Andrew Pears found that his powders and creams were frequently being used to cover up damage caused by soaps and other beauty products, many of which contained arsenic or lead, so he began to experiment with soap purification and eventually managed to produce a gentle soap based on glycerine and other natural products.
The clarity of his soap gave it a novel transparent appearance and its floral scent, which reminded people of their gardens, gave Andrew Pears a huge marketing advantage especially overseas in America (not yet united as the Civil War was fought from 1861 – 1865).
Thomas J. Barratt, sometimes referred to as the father of modern advertising, married Mary Pears (Andrew’s granddaughter) in 1864 and he began a worldwide sales campaign for Pears Soaps – part of which were these removable advertisements (not just printed in newspaper and pamphlets but adverts which could be removed and taken to your shopkeeper or chemist where orders could be placed).

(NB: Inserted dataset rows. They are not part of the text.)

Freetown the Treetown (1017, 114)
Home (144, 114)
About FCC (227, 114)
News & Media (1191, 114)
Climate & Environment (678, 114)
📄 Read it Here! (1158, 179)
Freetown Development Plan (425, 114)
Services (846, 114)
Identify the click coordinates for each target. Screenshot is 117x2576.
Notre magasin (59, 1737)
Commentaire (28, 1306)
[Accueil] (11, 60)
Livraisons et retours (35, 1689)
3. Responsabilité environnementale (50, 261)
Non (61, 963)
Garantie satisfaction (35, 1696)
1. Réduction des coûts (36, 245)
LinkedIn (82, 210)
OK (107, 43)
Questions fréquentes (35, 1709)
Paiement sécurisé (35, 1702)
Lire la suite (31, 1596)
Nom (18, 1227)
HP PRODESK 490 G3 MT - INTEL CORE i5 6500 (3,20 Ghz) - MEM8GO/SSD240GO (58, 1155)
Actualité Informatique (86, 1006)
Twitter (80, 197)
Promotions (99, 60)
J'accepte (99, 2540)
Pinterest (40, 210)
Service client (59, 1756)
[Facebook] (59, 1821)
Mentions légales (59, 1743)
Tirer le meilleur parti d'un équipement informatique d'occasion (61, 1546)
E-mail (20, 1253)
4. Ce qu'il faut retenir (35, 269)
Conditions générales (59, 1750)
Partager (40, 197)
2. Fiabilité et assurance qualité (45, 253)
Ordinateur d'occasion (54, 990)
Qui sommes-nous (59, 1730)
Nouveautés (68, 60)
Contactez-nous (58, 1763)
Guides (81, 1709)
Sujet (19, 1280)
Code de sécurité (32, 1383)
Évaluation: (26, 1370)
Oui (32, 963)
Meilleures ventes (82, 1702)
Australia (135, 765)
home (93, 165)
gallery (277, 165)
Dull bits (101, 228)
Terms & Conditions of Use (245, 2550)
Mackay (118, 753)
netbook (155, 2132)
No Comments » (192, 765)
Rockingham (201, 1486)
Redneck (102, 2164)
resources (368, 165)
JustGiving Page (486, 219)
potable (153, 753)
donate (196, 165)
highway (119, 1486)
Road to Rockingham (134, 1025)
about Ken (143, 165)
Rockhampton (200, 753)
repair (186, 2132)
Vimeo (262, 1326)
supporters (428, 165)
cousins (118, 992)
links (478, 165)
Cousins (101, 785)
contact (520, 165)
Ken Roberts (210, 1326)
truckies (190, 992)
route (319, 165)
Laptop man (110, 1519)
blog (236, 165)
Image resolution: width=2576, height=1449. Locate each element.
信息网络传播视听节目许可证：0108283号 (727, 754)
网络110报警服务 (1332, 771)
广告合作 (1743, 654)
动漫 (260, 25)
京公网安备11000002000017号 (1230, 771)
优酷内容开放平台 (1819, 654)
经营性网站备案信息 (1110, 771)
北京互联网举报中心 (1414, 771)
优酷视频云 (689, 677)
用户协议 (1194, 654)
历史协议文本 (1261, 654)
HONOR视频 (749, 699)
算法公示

The first Pears soap advert (below) would be deemed racist nowadays and would never be allowed to be printed but back in Christmas 1884 it was seen in publications throughout the British Empire.
It would seem a lot of their advertising centred around turning black skinned people white or at the very least trying to improve their hygiene as on the reverse of the advert I found was this rather racist advert;
It may be difficult to make out as it is water damaged but it features a black native complete with feather headband staring at an apparently naked white woman who is coming out of a giant clam shell on the beach. The heading reads;
“Good Morning! Have you used Pears Soap?“
I’m not sure if this is supposed to be the black native asking if the white woman had used Pears Soap perhaps trying to explain how she had turned white (as in the previous advert) – or is it the white woman asking the black native if he had used Pears Soap as a nod towards his lack of hygiene? What do YOU think?